*Source text*
────────────────────────────────────────

The Iranian regime attempted to intimidate and suppress the church, but persecution produced the opposite effect. Whereas before the Islamic Revolution there were only some 200-300 Iranian converts from Islam, by 1992 Iranian Christians International (ICI) reported that there were 13,300 Iranian converts from Islam around the world, with 6,700 living right in Iran.
As the church grew in the 1990’s, the regime began a concerted effort to eliminate all of the church’s top evangelical Christian leaders. Most were targeted by a death squad, widely believed to be operating on behalf of the official government, even to the level of the President, according to the analysis of testimony received by Middle East Concern, a human rights organization. Time in March 1994 reported that the decisions “to assassinate opponents at home or abroad” were made by “The Supreme National Security Council” chaired by the then President of Iran, Akbar Hashemi Rafsanjani.

────────────────────────────────────────

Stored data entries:
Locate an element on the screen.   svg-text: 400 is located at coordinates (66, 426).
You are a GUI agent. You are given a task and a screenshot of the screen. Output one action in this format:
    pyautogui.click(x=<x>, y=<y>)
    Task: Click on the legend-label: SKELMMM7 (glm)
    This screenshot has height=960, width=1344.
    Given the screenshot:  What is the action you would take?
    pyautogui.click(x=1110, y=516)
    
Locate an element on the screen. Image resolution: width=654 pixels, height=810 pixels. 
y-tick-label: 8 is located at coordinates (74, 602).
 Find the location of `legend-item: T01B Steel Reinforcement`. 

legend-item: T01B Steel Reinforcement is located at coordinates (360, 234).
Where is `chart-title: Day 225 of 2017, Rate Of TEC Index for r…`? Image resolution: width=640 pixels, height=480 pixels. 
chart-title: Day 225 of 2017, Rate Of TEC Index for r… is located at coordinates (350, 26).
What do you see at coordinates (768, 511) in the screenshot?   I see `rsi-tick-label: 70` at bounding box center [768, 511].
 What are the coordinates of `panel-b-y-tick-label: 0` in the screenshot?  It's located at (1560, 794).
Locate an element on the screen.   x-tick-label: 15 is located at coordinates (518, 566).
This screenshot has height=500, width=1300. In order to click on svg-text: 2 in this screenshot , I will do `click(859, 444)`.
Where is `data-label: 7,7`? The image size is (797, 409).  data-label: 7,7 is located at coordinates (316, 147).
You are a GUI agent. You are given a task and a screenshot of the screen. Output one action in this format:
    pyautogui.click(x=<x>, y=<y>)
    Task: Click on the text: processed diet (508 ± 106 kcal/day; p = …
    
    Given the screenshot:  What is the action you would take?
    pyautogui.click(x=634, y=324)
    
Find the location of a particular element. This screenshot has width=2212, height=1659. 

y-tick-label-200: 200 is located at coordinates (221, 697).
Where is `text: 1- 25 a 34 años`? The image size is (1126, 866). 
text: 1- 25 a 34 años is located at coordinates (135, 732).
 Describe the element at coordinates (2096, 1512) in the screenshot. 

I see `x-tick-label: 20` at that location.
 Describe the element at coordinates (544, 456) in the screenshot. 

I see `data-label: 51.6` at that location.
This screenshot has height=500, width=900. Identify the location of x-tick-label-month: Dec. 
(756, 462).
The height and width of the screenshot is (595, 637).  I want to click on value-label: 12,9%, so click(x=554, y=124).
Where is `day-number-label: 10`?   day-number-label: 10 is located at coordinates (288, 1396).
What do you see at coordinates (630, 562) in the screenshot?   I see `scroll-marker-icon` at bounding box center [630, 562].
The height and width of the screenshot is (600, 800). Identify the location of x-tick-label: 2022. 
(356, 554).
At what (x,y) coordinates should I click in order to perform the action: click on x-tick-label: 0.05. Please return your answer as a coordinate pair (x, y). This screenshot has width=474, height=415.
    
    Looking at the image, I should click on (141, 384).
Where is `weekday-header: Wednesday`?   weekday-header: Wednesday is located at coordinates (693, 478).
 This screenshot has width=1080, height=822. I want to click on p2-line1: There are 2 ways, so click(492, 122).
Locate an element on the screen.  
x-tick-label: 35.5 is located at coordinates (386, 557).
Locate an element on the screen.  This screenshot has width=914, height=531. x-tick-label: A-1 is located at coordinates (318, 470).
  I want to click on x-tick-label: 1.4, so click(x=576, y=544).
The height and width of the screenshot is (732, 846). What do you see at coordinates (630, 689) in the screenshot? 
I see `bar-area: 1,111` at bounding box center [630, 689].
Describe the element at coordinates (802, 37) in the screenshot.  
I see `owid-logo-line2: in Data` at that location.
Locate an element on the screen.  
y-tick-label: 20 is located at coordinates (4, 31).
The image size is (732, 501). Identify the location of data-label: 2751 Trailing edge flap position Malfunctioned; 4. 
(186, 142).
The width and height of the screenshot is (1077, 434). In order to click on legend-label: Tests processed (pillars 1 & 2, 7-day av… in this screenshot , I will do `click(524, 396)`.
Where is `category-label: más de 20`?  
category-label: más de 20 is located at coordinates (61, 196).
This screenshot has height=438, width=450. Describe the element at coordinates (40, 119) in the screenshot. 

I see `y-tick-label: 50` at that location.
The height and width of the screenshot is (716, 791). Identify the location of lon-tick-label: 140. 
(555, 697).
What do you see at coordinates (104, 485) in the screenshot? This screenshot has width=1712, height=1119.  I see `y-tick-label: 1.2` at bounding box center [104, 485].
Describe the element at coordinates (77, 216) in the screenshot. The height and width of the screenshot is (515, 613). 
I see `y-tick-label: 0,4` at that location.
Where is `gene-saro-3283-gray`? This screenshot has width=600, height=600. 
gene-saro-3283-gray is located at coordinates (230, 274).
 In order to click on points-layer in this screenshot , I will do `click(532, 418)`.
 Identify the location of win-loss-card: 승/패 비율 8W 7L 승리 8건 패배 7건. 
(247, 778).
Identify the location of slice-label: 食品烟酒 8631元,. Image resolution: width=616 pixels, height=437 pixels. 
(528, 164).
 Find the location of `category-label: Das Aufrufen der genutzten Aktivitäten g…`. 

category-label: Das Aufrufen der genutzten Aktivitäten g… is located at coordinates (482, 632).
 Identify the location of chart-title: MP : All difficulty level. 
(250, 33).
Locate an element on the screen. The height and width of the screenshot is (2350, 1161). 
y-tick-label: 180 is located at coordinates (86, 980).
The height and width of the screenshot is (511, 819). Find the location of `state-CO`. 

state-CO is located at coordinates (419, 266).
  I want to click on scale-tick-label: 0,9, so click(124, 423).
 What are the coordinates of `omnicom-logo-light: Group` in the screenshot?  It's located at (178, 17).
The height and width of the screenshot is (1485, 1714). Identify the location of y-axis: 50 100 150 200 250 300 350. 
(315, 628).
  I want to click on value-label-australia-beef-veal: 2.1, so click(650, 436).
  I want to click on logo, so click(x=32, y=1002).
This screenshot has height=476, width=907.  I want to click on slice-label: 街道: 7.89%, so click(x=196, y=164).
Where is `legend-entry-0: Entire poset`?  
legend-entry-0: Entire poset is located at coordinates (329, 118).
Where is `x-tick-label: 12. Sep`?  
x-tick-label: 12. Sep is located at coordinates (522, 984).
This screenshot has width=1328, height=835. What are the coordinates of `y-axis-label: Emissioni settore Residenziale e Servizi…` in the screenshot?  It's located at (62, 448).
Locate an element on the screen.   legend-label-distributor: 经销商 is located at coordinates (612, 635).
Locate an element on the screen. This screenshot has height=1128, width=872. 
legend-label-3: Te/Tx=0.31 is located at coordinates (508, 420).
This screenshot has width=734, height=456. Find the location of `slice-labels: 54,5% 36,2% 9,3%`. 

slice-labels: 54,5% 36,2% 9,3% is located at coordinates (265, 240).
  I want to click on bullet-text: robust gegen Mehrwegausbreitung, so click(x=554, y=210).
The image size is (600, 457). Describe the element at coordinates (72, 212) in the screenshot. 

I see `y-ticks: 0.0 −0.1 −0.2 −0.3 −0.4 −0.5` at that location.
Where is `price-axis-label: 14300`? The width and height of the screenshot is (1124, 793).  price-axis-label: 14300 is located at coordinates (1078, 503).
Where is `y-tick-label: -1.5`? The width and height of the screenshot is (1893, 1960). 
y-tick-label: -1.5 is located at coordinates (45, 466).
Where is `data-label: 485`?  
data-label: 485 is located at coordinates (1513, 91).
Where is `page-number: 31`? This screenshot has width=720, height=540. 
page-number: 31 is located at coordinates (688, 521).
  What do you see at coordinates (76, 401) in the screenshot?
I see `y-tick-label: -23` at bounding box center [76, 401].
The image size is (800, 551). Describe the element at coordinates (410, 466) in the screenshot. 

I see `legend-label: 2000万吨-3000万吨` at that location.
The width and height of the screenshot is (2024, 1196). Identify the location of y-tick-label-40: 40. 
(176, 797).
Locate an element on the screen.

────────────────────────────────────────

*Exercises to complete*
**1)** In the passage on the persecution of the church in Iran, write out the stretch from "As the church" through "Akbar Hashemi Rafsanjani." again, substituting "hit squad" for "death squad".
**2)** List every figure that the passage on the persecution of the church in Iran gives for the number of Iranian converts from Islam.
**3)** Carry on the passage on the persecution of the church in Iran from its last sentence.

*Responses by task*
**1)**
As the church grew in the 1990’s, the regime began a concerted effort to eliminate all of the church’s top evangelical Christian leaders. Most were targeted by a hit squad, widely believed to be operating on behalf of the official government, even to the level of the President, according to the analysis of testimony received by Middle East Concern, a human rights organization. Time in March 1994 reported that the decisions “to assassinate opponents at home or abroad” were made by “The Supreme National Security Council” chaired by the then President of Iran, Akbar Hashemi Rafsanjani.

**2)**
- 200-300
- 13,300
- 6,700

**3)**
Islamic law (Shari’a) became a weapon to eliminate influential Christians. One of Iran’s key evangelical leaders, Pastor Hossein Soodmand, was killed, not by a death squad, but through execution. In December 1990, Soodmand, 55, was sentenced to death in a Shari’a court in Mashad, northern Iran, charged with apostasy and with operating a Christian bookstore and an illegal church. He had converted from Islam in 1964 and had been an evangelist and Assemblies of God minister for twenty-four years.